Lorenzo Meyer
Desde su nacimiento como nación independiente, México debió enfrentar la dureza de las relaciones de poder propias de su entorno internacional. A lo largo de más de siglo y medio, México dio forma a un abanico de principios de política exterior que hoy se encuentran en su Constitución (art. 89). Se trata del “deber ser” de nuestro país en tanto actor del sistema internacional.
Ese conjunto de principios es tan claro como es utópico: autodeterminación de los pueblos, no intervención, solución pacífica de controversias, proscripción de la amenaza o del uso de la fuerza, igualdad jurídica de los Estados, cooperación internacional para el desarrollo, respeto de los derechos humanos y la lucha por la paz y la seguridad internacionales.

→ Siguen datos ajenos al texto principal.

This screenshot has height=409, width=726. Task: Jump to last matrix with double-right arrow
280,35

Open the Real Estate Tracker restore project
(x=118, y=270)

Esa utopía mexicana de la relación entre las naciones se incorporó en 1988 a la Constitución justo en una coyuntura de crisis de nuestro proyecto nacional: el del llamado “nacionalismo revolucionario” que pretendía consolidar un sistema económico, político y cultural interno capaz de sostener la soberanía frente a la potencia hegemónica regional: Estados Unidos. Sin embargo, para fines del siglo pasado ese “nacionalismo revolucionario” estaba agónico como resultado de dos decenios de crisis económicas y políticas mientras el entorno externo inmediato al sur y este de nuestro país —Centro América y el Caribe— estaba inmerso en violencia e inestabilidad y donde cada uno de los principios que México se proponía defender, estaba bajo ataque.
La Guatemala reformista de Juan José Arévalo y Jacobo Árbenz había sido aniquilada desde 1954, cuando la política de la “Buena Vecindad” fue sustituida por la de la “Guerra Fría”. Desde que el gobierno revolucionario cubano empezó a tomar medidas de corte nacionalista en 1959 y antes de optar por una alianza con la URSS, Washington intentó acabar con él y 61 años más tarde sigue empeñado en ese propósito. Entre 1965 y 1966 en la República Dominicana, Washington optó por la acción directa —la invasión— para inclinar la balanza en contra del reformismo del presidente Juan Bosch y en apoyo de los militares conservadores que le habían derrocado y curarse en salud contra una “segunda Cuba”. A inicios de los 1980 México vio cómo se aplicó la “Doctrina Reagan” en Centroamérica por la vía del apoyo norteamericano a una guerra de baja intensidad de “los Contras” para impedir la consolidación en Nicaragua de la revolución sandinista. Y, Washington saboteó con éxito a la solución pacífica de las controversias entre estados del “Grupo de Contadora”, creado en 1983 por México y otros tres países latinoamericanos para resolver por la vía de las negociaciones las tensiones entre la Nicaragua revolucionaria y sus vecinos ultra reaccionarios. El objetivo norteamericano no era eliminar tensiones sino aumentarlas para destruir al sandinismo y a los movimientos insurgentes afines en El Salvador y Guatemala.
Si la guerra de baja intensidad a través de “proxies” en Guatemala primero, y en Nicaragua después, fue una alternativa norteamericana a la invasión. En 1989 en Panamá como antes en Dominicana, Washington prefirió invadir para derrocar a presidentes incómodos. Finalmente, hoy Venezuela, otro país caribeño que desde el ascenso a la presidencia de Hugo Chávez en 1998 vive bajo un abanico de presiones de Washington para llevarle a cambiar de régimen.
Esta lista parcial de las tensiones y choques entre la gran potencia dominante y el entorno internacional inmediato de México nos muestra a las claras que los principios de política exterior de nuestro país no corresponden a la realidad. Sin embargo, pese a su naturaleza utópica, esos principios deben mantenerse y esgrimirse como razón moral, legal y política de un país cada vez más dependiente de su poderoso vecino del norte, pero justamente por eso obligado a la negociación permanente de un espacio para su soberanía.